1. Das Thema Sinn und Unsinn der Arbeit muß definitiv weiterdiskutiert werden. Es ist sehr zwiespältig, voller Sprengstoff und wichtig.

2. Ja, ich finde das wirklich gut, daß man gelegentlich zwangsweise mit Menschen zusammenkommt, die man sonst nie kennengelernt hätte und auf die man vielleicht auch keinen Bock hat. Es hat mich geprägt, ich habe viel dadurch gelernt und ich habe einiges besser verstanden, weil ich mit den unterschiedlichlen Leuten zusammengekommen bin durch Schule, Jobs und auch Jobcentermaßnahmen.

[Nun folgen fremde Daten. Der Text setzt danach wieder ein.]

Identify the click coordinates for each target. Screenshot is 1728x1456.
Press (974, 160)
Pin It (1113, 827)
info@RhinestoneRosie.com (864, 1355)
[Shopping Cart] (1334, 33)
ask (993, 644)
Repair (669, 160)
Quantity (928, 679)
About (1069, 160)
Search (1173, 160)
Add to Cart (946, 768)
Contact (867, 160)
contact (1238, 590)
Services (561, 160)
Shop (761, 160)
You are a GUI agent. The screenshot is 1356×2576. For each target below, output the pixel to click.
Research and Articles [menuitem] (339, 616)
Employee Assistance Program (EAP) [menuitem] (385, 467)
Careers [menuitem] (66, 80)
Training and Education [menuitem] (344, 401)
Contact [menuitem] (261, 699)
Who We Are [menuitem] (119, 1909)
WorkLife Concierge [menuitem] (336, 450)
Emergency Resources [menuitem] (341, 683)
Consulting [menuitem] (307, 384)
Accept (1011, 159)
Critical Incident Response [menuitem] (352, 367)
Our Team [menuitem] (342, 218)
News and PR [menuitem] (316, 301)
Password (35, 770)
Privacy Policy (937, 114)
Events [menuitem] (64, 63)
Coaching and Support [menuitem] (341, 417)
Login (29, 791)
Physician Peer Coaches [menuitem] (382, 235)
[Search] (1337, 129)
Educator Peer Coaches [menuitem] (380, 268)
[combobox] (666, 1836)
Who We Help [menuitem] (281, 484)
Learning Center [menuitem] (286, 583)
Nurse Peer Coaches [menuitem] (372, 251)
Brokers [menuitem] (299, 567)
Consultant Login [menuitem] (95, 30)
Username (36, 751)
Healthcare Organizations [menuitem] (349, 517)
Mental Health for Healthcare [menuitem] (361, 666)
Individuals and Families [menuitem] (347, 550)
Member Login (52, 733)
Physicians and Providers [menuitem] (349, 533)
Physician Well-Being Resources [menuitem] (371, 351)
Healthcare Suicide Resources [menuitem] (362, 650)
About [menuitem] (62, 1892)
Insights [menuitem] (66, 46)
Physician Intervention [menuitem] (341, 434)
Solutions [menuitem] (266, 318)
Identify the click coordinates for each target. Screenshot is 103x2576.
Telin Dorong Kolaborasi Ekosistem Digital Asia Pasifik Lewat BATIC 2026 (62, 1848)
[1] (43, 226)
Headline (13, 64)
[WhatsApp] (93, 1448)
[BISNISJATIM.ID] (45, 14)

Das waren trübe Tassen, Verrrückte, Nazis, Spießer, Revoluzzer und auch sehr witzige Leute. Ich hatte Leiharbeiterkollegen, die waren kreativer und schlauer als viele Akademiker. Ja, es ist nervig mit Menschen zu tun zu haben. Es gehört aber zum Leben dazu und bringt einem auch was.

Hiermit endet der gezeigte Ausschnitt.